-- DESCRIPTION OF THE TASK --
The answer is every line in the data below that contains the word "showing".

-- RECORDS SHOWN --
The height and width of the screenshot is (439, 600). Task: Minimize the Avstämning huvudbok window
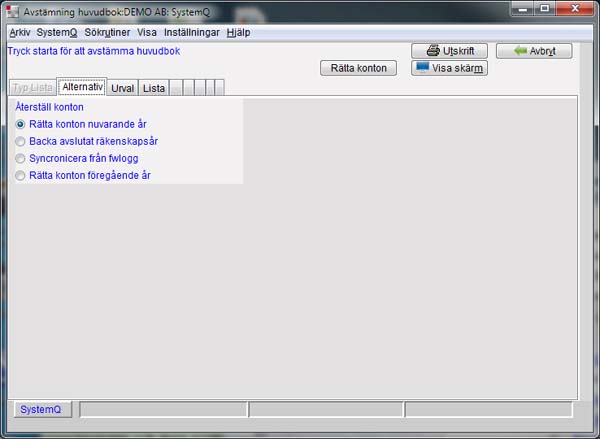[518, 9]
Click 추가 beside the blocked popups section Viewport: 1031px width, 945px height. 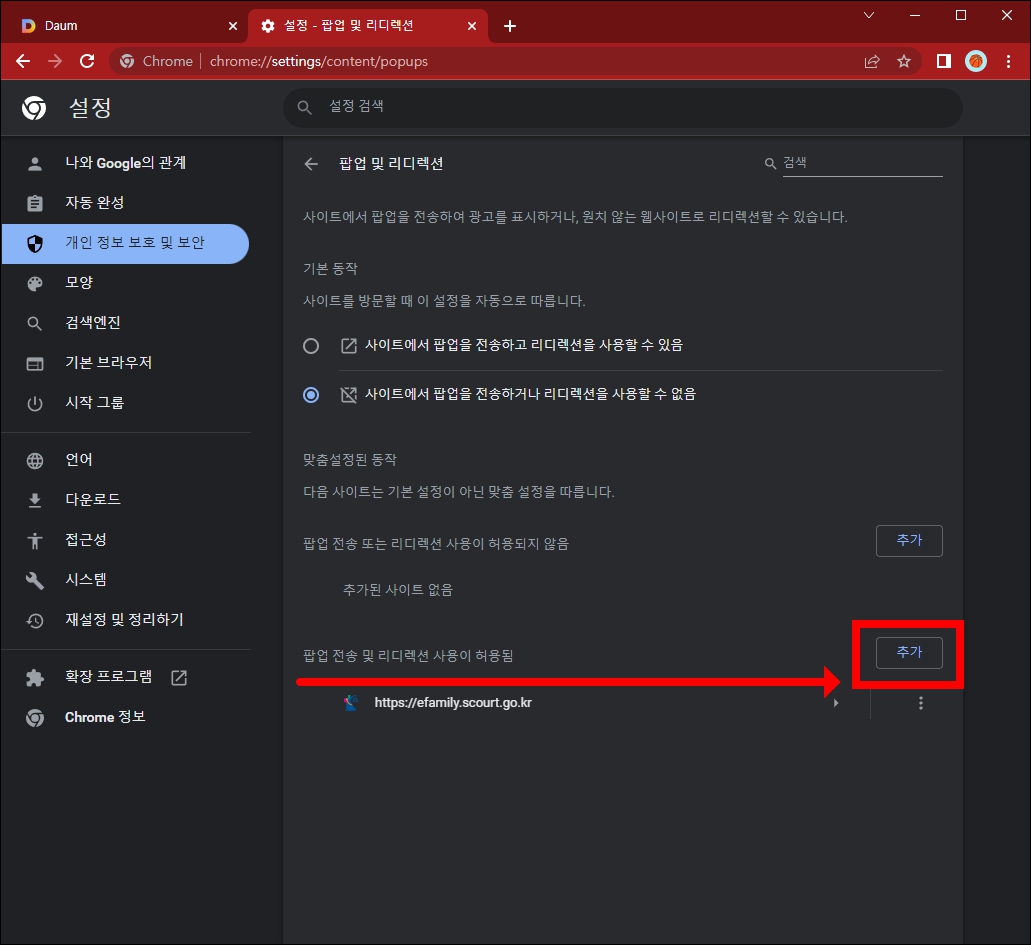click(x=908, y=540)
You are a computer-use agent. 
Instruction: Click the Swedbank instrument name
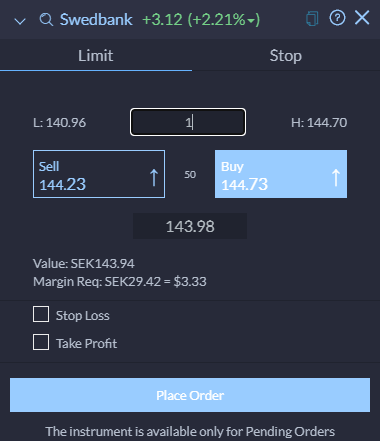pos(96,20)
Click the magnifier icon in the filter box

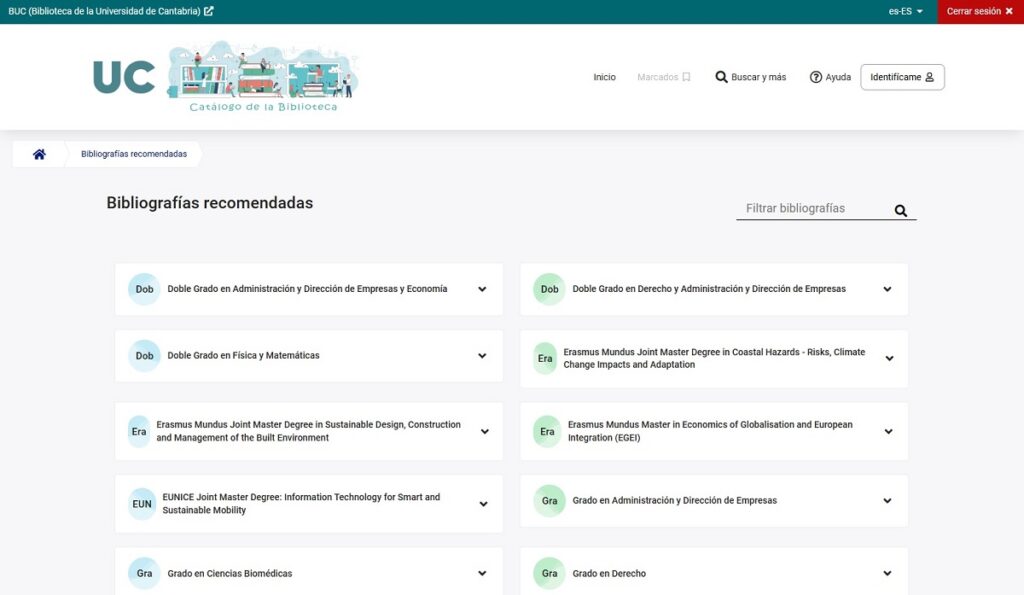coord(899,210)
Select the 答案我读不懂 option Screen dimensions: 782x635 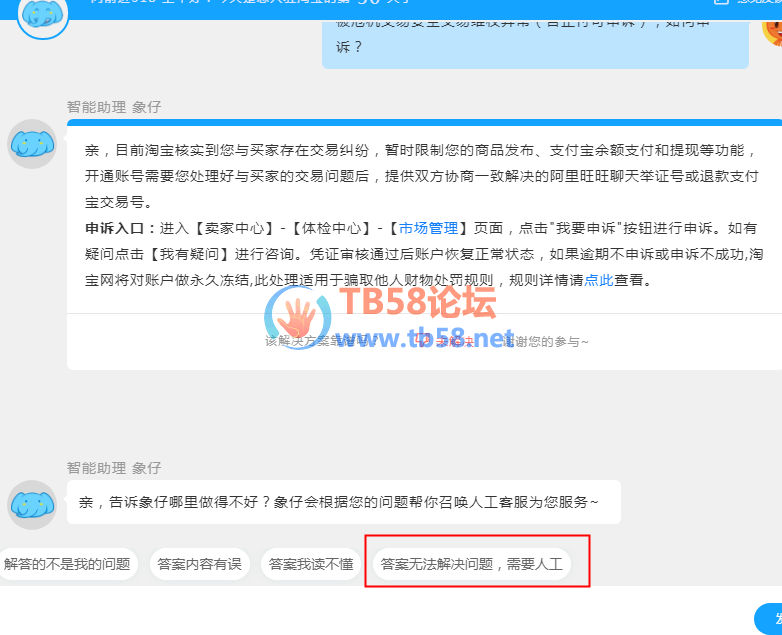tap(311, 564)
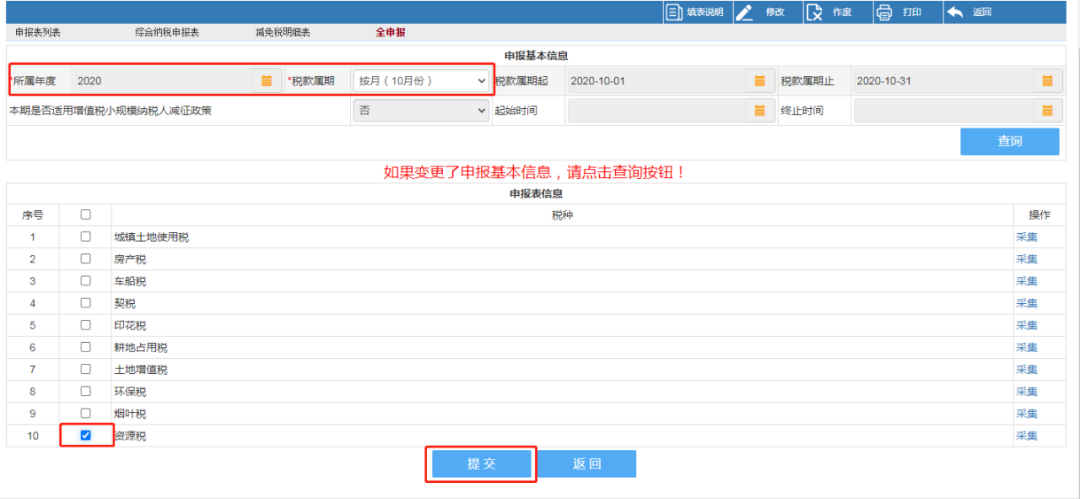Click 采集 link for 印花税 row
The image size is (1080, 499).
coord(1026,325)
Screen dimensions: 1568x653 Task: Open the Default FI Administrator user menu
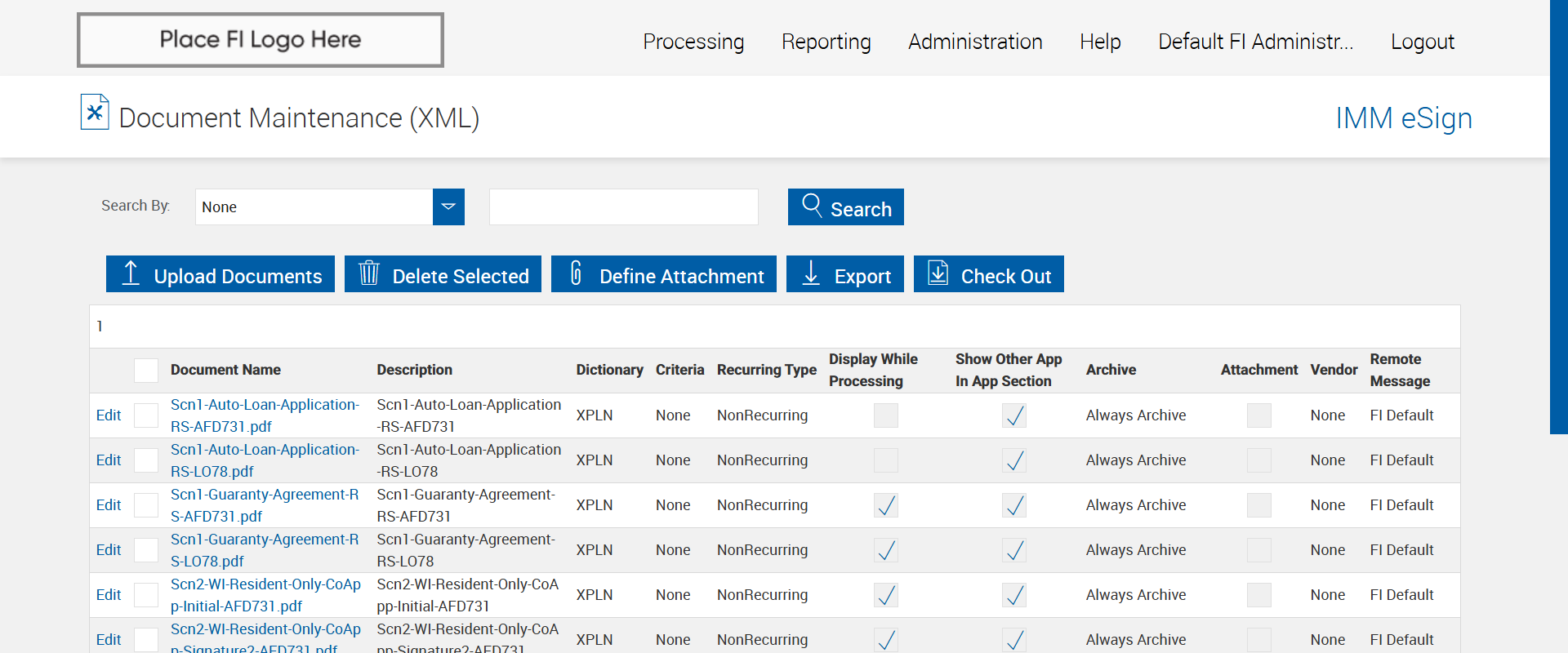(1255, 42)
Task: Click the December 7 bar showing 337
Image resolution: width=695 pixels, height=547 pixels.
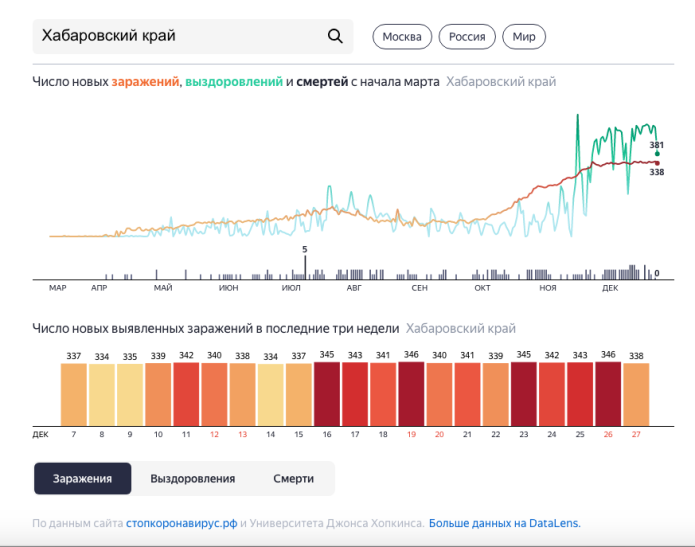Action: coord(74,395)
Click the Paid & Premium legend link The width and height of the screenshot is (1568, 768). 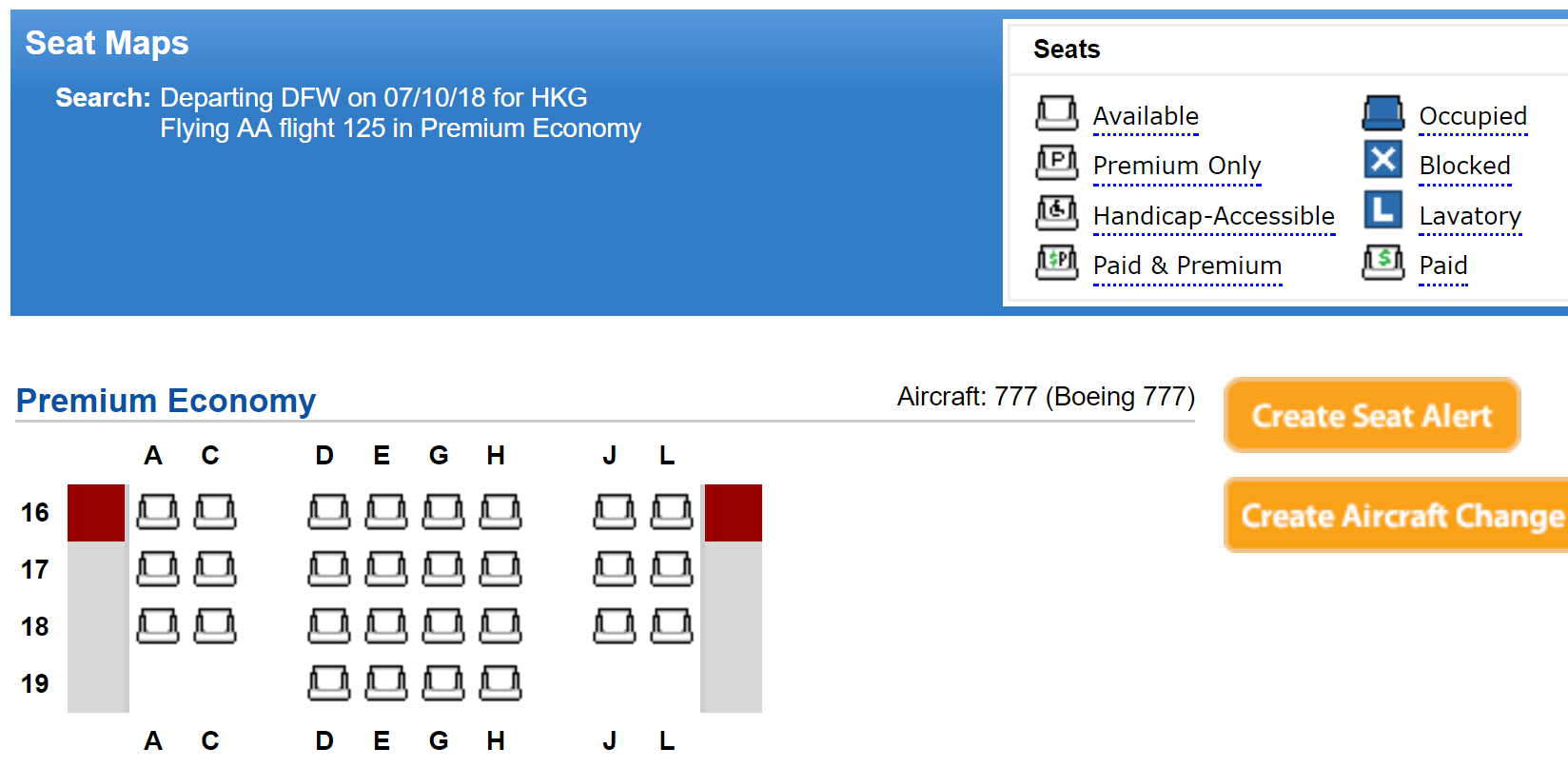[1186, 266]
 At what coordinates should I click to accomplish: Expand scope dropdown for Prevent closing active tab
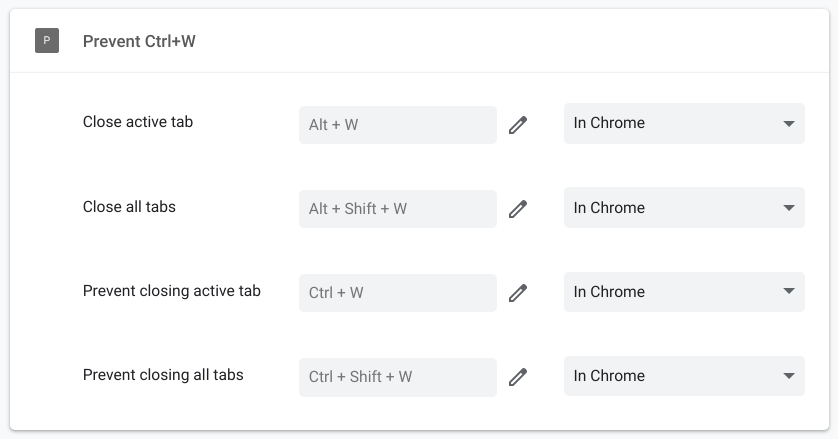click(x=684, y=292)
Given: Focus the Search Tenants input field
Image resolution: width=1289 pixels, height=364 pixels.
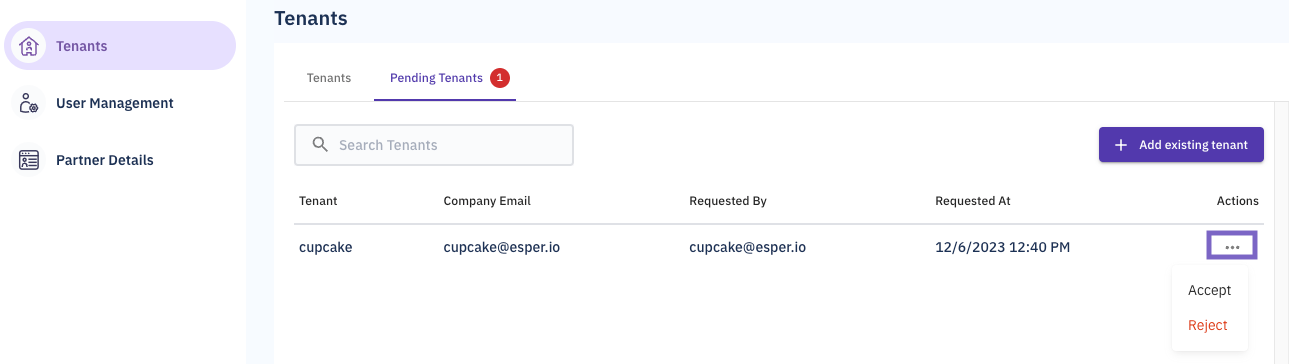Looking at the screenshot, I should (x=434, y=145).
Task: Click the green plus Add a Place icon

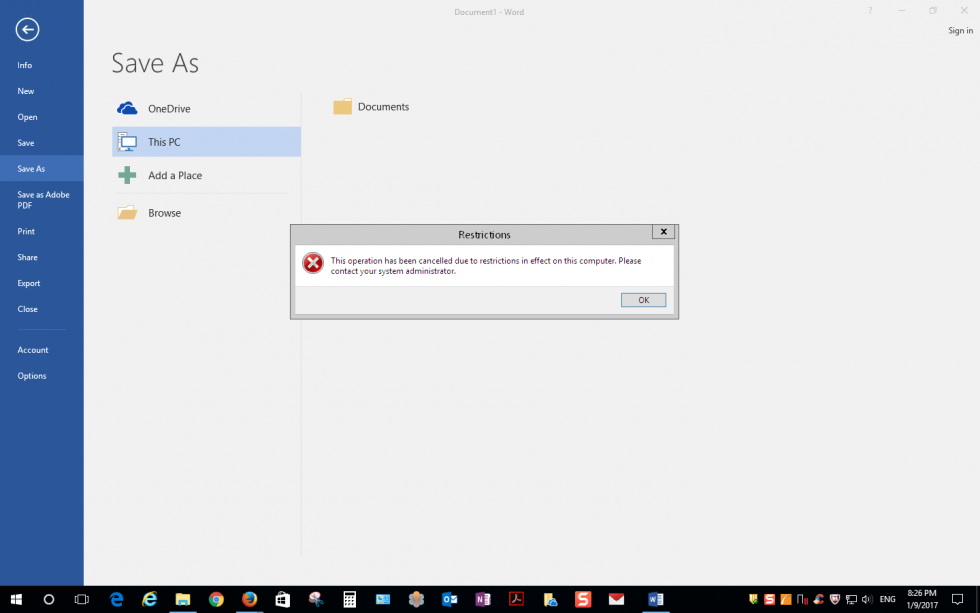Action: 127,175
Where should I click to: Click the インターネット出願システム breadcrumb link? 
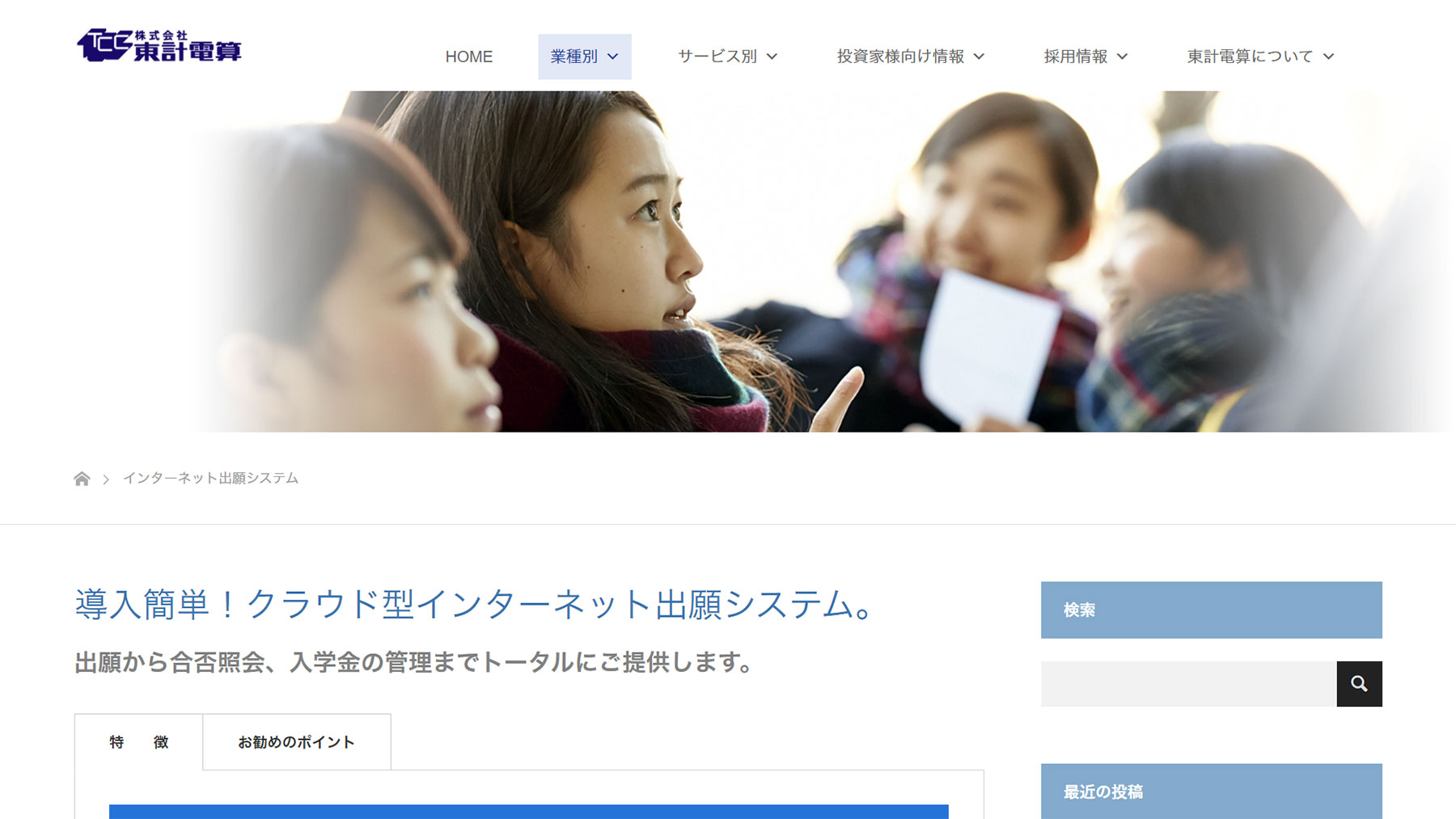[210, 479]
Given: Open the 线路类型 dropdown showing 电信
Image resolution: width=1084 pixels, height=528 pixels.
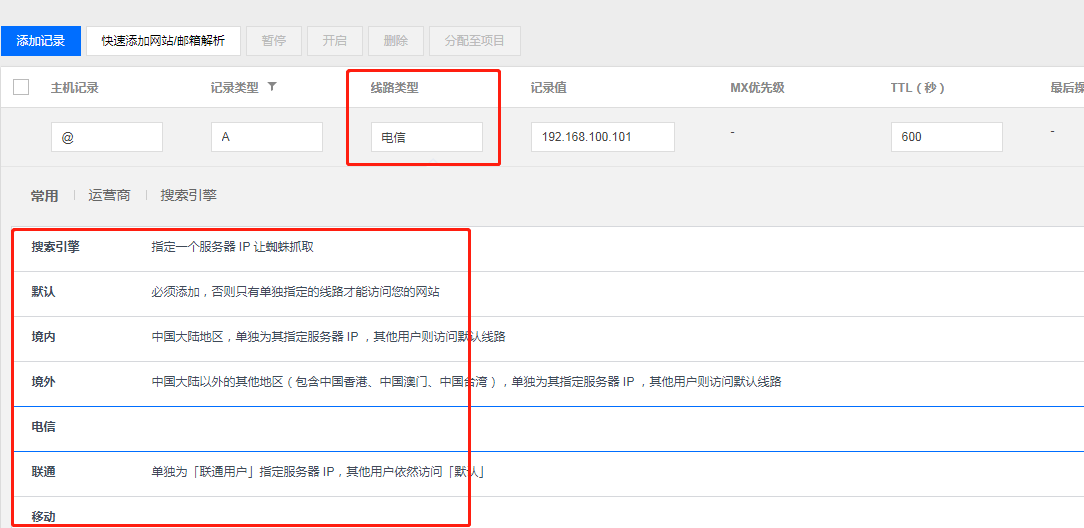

-- EXPECTED ANSWER --
Task: Click the December 7 bar showing 337
Given: Open the 线路类型 dropdown showing 电信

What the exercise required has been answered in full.